*INSTRUCTIONS FOR THE TASK*: According to the text on Israel and UNRWA, how many staff members did UNRWA fire after its internal probe?

*EXERCISE TEXT*:

------------------------------------------------

Israel is pushing for a new law to stop the United Nations Palestinian refugee agency (UNRWA) from working in the Gaza Strip – with the intense battles there already shuttering the embattled aid group’s operations in the north.
The Israeli parliament has given preliminary approval to designate UNRWA a terrorist organization following allegations that its members are closely affiliated with Hamas.
The humanitarian group had previously fired nine staff members after an internal probe found they may have helped Hamas in some capacity conduct the Oct. 7, 2023 terrorist attack that killed more than 1,200 people in Israel.
It was also revealed last month that a suspended UNRWA worker who was killed in an Israeli airstrike in Lebanon had also been serving as a Hamas commander in the region.
Israeli officials claimed that thousands of UNRWA members are connected with Hamas in some way, allegations the group has firmly denied as it struggles to provide aid to Palestinian refugees in Gaza.
United Nations Secretary-General Antonio Guterres condemned Israel’s push to criminalize the UNRWA, which serves the vast majority of Gaza’s nearly 2 million refugees.
“Such a measure would suffocate efforts to ease human suffering and tensions in Gaza, and indeed, the entire Occupied Palestinian Territory,” Guterres told reporters Tuesday.
“It would be a catastrophe in what is already an unmitigated disaster,” he added.

------------------------------------------------

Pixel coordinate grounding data
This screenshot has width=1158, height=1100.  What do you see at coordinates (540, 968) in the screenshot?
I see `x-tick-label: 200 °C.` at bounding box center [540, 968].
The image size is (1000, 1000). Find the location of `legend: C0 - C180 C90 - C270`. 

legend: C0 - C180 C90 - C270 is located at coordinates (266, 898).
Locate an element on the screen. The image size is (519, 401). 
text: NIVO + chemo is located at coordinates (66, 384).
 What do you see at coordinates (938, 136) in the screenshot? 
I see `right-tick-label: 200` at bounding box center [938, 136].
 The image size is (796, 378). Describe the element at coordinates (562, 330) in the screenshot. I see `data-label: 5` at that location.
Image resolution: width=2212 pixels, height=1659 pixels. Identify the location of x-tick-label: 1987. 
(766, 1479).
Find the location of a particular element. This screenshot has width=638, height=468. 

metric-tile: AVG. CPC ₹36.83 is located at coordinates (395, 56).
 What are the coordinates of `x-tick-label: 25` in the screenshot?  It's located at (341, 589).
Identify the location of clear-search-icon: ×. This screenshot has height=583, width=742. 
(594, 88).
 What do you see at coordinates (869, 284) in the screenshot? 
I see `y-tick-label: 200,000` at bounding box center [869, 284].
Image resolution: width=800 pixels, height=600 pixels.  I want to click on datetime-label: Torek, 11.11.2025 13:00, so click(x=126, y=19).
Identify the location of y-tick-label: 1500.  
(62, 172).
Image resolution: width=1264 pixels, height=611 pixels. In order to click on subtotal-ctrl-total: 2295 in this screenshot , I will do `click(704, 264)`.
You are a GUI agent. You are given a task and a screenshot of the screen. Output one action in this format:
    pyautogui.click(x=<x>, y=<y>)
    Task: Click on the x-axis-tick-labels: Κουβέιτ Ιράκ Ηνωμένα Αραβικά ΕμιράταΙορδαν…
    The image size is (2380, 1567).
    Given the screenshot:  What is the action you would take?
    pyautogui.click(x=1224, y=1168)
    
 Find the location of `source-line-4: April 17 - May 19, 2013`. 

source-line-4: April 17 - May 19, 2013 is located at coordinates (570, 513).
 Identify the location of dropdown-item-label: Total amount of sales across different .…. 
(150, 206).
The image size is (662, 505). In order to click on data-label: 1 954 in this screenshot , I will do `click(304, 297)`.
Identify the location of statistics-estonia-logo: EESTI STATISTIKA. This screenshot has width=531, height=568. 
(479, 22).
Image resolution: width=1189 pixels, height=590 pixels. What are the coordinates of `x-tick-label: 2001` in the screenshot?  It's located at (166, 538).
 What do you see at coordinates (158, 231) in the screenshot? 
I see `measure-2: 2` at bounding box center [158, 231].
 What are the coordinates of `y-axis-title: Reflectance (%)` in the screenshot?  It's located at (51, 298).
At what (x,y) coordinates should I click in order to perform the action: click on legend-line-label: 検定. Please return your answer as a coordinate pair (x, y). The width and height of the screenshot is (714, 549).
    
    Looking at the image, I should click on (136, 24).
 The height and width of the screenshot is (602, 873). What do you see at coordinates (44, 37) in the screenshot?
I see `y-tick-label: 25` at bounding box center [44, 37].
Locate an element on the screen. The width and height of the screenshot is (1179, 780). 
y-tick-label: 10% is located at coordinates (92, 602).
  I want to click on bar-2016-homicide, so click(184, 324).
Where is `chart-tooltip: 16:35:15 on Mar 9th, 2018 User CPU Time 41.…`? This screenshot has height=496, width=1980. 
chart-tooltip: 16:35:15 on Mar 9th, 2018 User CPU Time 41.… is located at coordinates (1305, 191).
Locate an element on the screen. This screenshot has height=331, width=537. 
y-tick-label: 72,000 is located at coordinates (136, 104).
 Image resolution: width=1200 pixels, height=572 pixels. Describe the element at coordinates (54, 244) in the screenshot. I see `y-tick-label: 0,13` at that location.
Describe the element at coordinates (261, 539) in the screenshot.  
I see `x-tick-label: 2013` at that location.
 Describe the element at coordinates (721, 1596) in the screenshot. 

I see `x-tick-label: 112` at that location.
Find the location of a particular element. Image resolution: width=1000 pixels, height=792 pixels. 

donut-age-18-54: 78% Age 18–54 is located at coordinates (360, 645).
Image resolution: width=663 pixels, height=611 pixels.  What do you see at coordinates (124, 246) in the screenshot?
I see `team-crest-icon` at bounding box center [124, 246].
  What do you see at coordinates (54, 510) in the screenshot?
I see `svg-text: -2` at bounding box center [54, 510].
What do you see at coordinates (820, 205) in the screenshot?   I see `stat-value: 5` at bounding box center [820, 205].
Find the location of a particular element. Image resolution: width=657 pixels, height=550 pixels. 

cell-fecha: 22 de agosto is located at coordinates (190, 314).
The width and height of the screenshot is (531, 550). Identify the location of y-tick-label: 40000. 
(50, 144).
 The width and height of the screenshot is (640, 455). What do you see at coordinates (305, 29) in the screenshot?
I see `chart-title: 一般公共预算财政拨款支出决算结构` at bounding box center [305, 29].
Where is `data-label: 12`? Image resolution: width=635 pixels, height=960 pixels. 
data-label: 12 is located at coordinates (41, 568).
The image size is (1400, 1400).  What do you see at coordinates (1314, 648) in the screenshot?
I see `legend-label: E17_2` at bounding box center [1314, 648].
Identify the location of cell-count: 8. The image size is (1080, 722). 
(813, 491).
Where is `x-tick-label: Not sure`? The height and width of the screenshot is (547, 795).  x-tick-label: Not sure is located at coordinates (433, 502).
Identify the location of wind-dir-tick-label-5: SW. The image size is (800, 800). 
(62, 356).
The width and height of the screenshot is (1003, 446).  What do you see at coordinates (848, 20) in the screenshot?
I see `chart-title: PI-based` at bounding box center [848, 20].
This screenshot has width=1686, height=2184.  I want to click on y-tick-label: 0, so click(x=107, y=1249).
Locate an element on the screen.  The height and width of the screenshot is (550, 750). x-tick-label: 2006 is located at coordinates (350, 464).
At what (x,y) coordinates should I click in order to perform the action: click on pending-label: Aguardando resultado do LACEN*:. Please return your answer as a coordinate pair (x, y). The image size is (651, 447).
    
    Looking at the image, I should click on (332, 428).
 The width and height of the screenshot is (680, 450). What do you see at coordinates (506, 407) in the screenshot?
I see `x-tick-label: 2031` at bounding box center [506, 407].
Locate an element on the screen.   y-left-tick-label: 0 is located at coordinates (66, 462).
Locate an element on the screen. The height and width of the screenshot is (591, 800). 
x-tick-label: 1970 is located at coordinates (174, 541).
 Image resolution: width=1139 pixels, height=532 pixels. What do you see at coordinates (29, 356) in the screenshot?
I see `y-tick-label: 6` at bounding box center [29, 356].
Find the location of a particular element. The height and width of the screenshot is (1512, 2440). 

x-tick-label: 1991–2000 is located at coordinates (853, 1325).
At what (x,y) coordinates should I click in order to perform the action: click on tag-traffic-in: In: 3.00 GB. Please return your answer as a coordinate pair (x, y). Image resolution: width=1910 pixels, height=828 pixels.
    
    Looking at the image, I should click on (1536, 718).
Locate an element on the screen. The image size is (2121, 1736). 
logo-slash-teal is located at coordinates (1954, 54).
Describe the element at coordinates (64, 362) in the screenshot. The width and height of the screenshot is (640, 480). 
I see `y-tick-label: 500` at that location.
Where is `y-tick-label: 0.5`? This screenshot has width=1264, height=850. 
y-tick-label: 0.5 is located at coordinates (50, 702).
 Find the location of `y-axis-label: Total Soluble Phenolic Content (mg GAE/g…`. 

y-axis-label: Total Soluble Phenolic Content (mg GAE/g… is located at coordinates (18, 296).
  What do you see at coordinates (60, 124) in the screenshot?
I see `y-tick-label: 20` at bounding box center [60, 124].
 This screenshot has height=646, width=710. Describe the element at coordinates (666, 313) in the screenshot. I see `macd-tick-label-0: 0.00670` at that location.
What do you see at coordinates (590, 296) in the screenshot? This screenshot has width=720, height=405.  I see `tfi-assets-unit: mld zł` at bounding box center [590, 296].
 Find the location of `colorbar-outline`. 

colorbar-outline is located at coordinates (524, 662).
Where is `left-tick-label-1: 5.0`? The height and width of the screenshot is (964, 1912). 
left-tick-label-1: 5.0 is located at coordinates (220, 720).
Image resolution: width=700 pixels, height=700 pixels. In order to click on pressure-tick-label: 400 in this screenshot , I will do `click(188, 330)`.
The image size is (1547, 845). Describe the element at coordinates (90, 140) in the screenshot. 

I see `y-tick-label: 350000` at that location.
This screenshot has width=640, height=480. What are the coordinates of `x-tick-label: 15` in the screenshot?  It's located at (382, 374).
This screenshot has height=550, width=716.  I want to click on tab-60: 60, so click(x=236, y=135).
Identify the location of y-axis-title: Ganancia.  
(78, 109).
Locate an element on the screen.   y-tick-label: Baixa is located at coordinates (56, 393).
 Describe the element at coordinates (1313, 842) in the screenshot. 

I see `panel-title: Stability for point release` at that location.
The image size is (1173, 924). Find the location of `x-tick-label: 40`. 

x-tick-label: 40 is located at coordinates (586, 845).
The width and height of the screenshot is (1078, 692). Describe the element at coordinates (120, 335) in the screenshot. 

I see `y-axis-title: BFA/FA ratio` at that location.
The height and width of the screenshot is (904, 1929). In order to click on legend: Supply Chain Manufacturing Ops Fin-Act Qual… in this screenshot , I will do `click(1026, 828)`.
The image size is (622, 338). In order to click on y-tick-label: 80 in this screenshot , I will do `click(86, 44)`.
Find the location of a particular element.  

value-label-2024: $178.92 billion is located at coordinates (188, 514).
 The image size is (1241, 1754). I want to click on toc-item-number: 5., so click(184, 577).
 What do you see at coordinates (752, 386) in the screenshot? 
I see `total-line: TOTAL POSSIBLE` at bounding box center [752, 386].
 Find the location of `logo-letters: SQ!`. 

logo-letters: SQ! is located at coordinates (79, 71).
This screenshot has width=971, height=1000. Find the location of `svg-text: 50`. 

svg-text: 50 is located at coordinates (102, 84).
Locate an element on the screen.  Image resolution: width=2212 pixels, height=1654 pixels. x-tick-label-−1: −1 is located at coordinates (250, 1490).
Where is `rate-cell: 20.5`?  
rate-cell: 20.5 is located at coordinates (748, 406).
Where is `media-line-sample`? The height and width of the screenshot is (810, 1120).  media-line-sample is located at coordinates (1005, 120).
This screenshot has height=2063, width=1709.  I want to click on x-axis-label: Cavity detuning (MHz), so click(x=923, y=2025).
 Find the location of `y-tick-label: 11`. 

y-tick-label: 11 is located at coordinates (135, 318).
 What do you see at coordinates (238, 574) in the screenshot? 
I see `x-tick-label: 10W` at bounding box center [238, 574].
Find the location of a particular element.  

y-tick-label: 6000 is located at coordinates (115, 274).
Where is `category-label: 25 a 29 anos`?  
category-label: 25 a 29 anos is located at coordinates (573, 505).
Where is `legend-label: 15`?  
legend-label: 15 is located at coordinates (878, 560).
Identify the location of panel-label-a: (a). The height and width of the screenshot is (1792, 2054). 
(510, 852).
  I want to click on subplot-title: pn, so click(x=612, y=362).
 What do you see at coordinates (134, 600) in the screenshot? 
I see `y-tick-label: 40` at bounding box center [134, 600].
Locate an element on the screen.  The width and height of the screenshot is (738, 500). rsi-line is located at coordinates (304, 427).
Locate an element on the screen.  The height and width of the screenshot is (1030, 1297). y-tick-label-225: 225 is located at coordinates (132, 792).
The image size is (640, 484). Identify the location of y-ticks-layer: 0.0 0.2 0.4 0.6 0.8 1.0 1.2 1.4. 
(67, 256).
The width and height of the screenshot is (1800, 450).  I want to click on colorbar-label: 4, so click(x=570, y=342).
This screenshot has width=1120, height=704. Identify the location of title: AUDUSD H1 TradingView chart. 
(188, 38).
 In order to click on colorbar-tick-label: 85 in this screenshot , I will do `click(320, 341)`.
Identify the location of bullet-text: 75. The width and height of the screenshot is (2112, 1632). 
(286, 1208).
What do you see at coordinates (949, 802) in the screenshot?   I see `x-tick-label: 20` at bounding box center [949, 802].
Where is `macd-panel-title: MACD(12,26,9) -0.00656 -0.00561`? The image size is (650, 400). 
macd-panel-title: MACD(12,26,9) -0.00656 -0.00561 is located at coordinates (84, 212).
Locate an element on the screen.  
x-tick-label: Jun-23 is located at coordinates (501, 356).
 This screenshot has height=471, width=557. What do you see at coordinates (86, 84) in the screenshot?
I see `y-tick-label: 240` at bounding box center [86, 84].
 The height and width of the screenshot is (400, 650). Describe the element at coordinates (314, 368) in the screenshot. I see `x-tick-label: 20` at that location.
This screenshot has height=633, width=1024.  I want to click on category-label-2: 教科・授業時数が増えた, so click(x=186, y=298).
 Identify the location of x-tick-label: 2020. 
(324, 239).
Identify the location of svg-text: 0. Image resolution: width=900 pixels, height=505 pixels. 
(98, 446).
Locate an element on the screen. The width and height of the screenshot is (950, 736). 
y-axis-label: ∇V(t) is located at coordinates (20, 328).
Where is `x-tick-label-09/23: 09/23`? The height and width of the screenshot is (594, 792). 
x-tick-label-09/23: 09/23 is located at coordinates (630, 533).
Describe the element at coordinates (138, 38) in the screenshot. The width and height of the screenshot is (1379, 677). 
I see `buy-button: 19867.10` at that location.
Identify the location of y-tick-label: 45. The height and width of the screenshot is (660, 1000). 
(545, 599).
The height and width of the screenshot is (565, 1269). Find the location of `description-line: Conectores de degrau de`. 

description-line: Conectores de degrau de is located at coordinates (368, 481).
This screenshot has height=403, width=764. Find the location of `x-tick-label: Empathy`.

------------------------------------------------

*WORKED SOLUTION*: Nine